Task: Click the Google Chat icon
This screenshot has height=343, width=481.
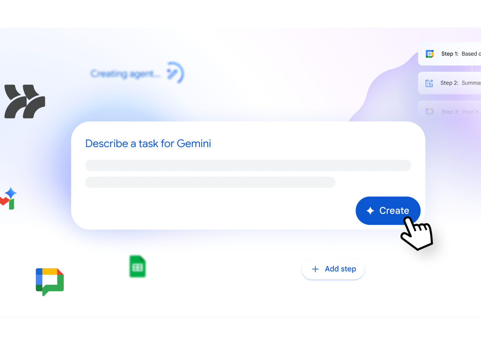Action: pyautogui.click(x=50, y=282)
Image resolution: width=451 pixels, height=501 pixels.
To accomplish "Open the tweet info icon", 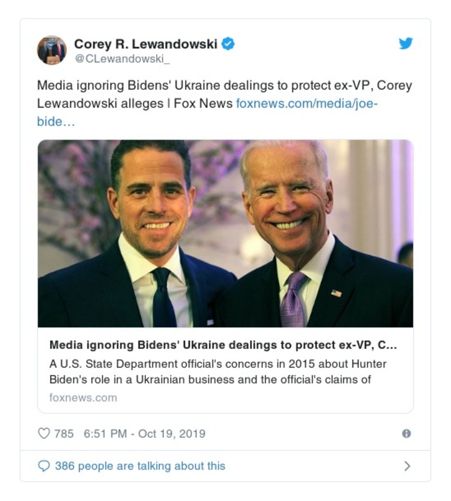I will click(406, 433).
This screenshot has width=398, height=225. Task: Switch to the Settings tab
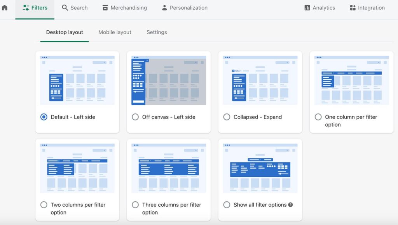157,32

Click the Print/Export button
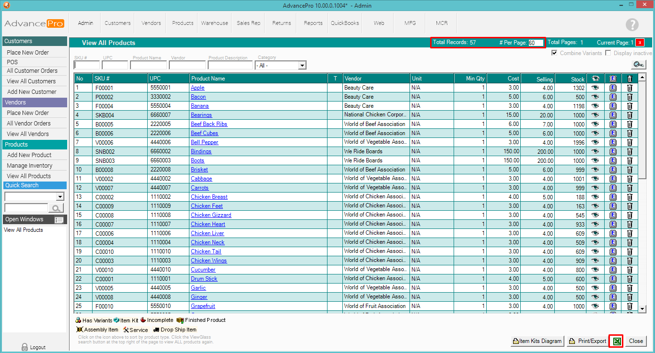pyautogui.click(x=587, y=341)
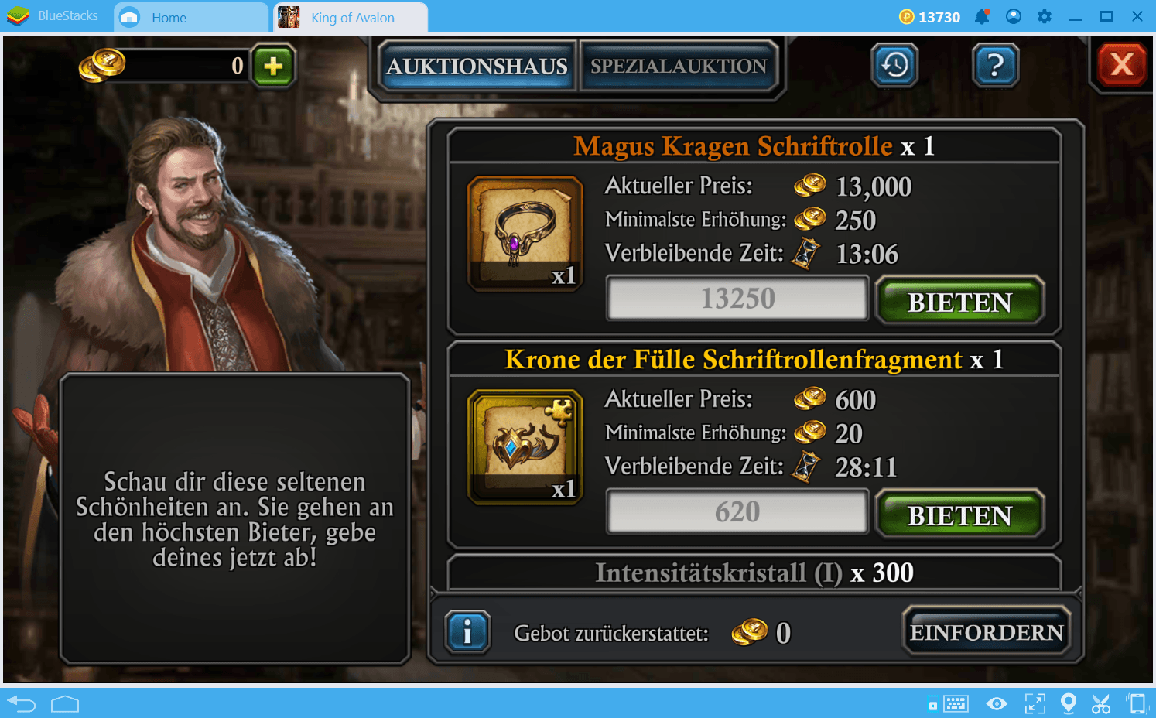This screenshot has height=718, width=1156.
Task: Select the Auktionshaus tab
Action: point(477,67)
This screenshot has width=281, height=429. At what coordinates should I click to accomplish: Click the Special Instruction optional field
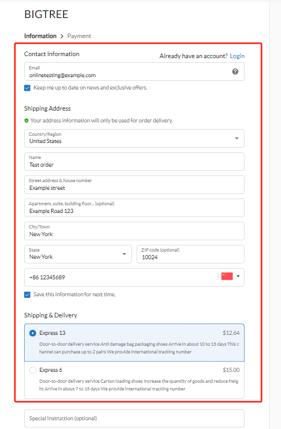click(134, 418)
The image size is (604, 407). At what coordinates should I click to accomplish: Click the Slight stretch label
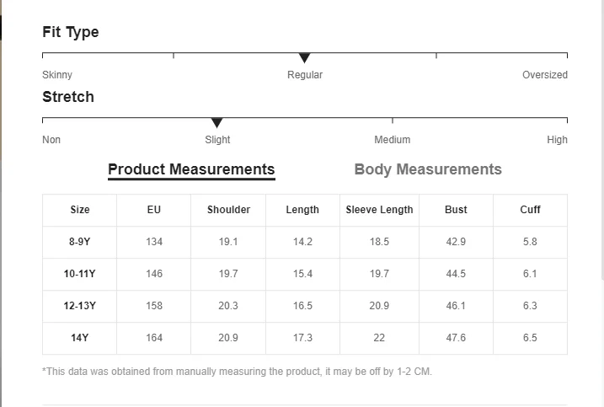(x=217, y=140)
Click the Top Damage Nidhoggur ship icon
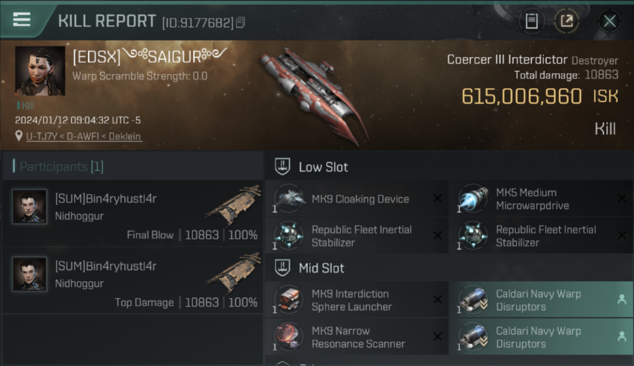 tap(233, 273)
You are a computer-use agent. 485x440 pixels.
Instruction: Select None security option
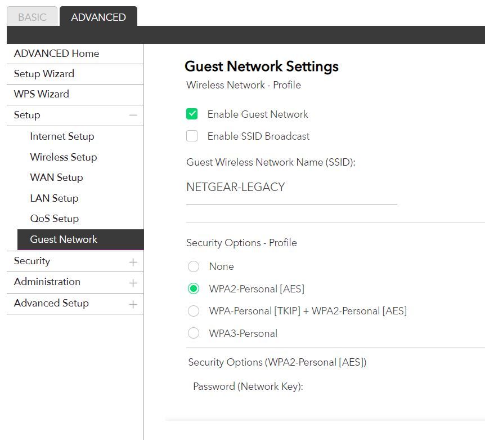coord(194,266)
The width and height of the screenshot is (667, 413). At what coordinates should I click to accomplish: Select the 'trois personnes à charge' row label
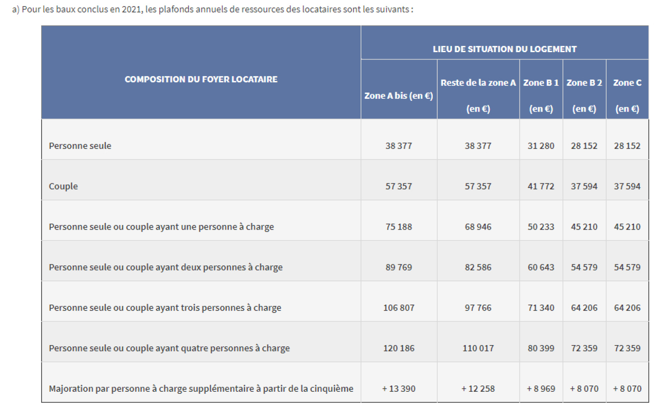pos(165,308)
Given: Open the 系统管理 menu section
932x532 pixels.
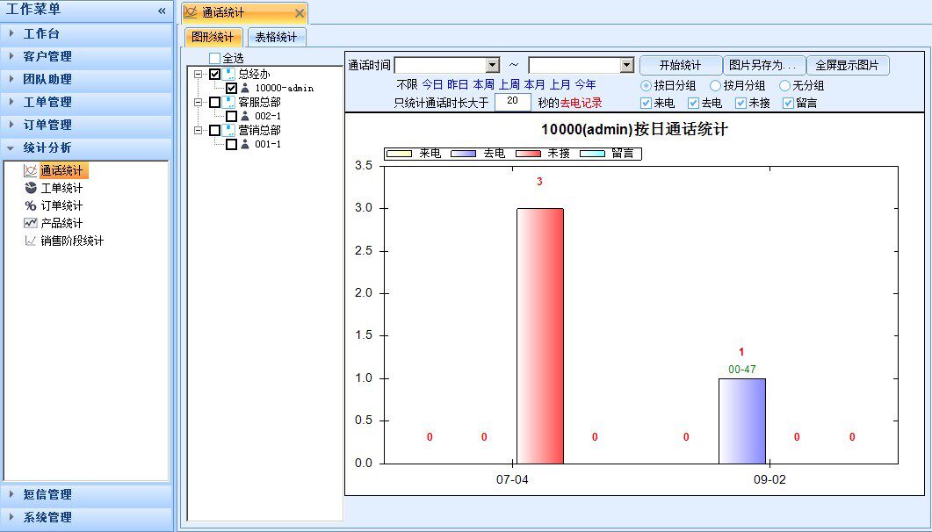Looking at the screenshot, I should pos(86,517).
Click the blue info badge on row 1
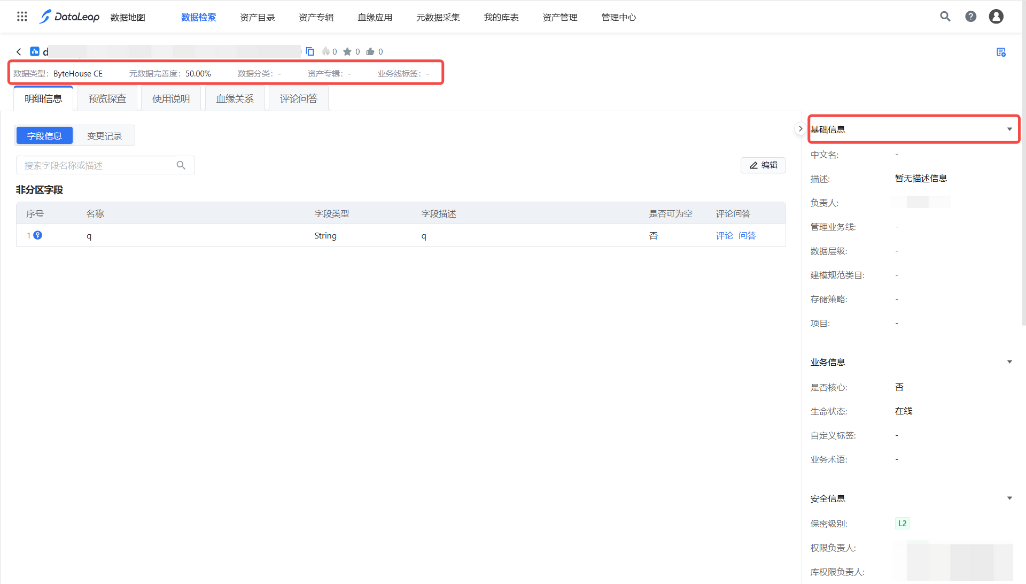Image resolution: width=1026 pixels, height=584 pixels. (38, 235)
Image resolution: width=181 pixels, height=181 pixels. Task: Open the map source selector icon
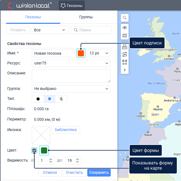[x=125, y=36]
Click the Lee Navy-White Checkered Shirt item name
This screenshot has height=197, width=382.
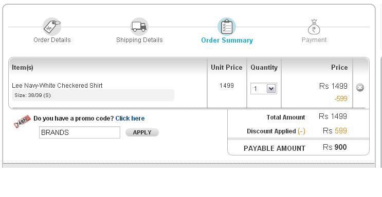click(57, 86)
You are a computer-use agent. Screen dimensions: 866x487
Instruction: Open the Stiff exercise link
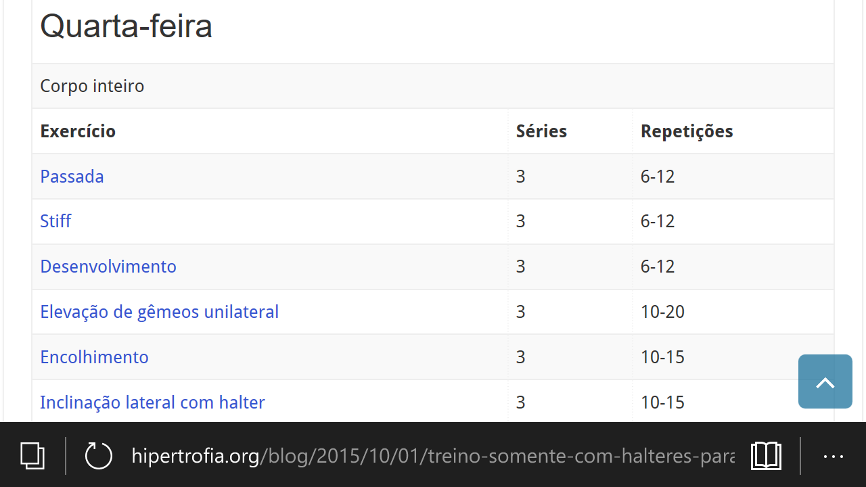(x=55, y=221)
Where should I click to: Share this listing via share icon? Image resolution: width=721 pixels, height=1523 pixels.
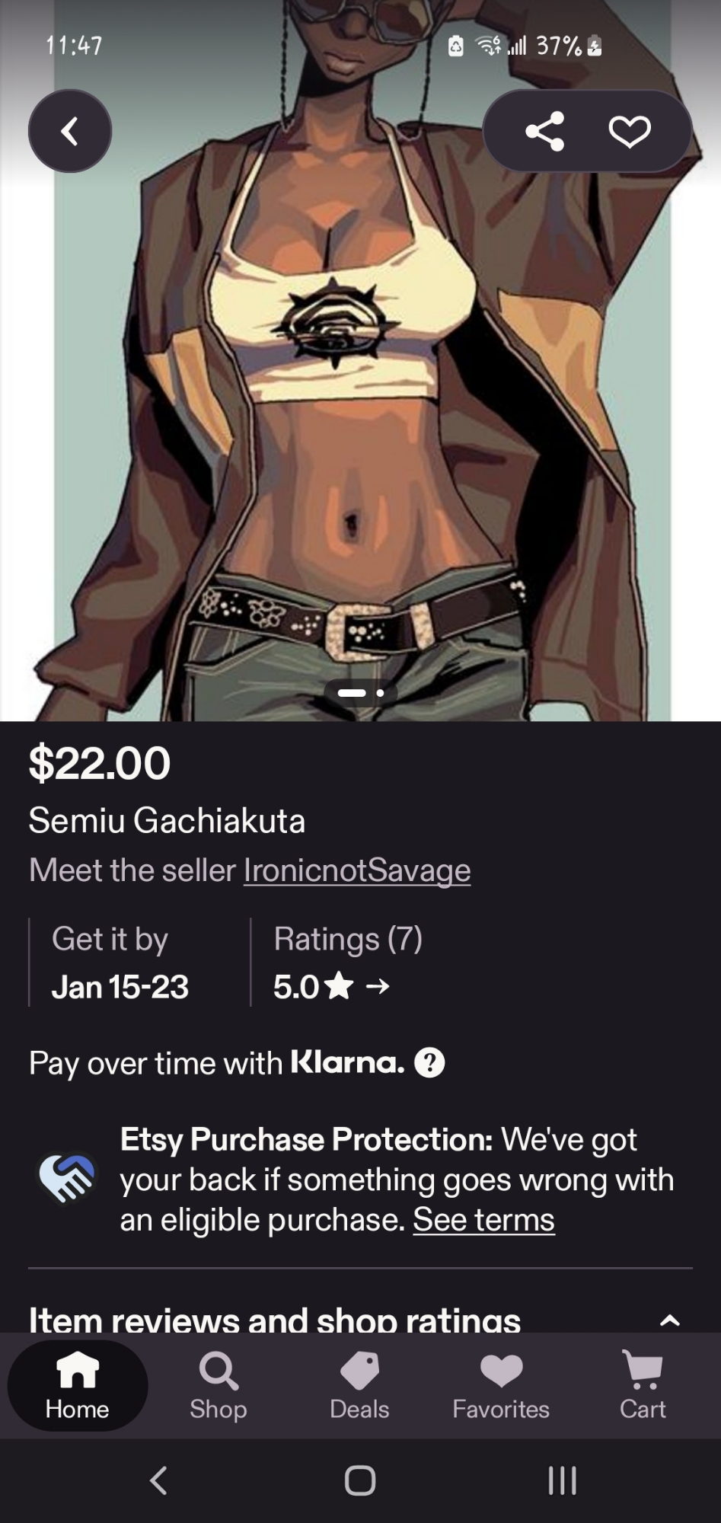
----
#### What is required:
Please update the part of the data that opens with the line containing "Click the Top Damage Nidhoggur ship icon" and closes at the end of the data, replacing "Instruction" with "Goal" and leaving everything else unchanged. Give only that part, and leave out the pictures.

#### Task solution:
Click the Top Damage Nidhoggur ship icon
 tap(233, 273)
You are a computer-use agent. 485x440 pixels.
Goal: Select None security option
coord(194,266)
The width and height of the screenshot is (667, 413). At what coordinates should I click to accomplish: Select the 'trois personnes à charge' row label
pos(165,308)
Given: Open the 系统管理 menu section
932x532 pixels.
Looking at the screenshot, I should pos(86,517).
Click the blue info badge on row 1
Image resolution: width=1026 pixels, height=584 pixels. (38, 235)
Image resolution: width=181 pixels, height=181 pixels. Task: Open the map source selector icon
[x=125, y=36]
Click the Lee Navy-White Checkered Shirt item name
This screenshot has height=197, width=382.
click(57, 86)
You are a computer-use agent. Screen dimensions: 866x487
Goal: Open the Stiff exercise link
(x=55, y=221)
Where should I click to: Share this listing via share icon? Image resolution: width=721 pixels, height=1523 pixels.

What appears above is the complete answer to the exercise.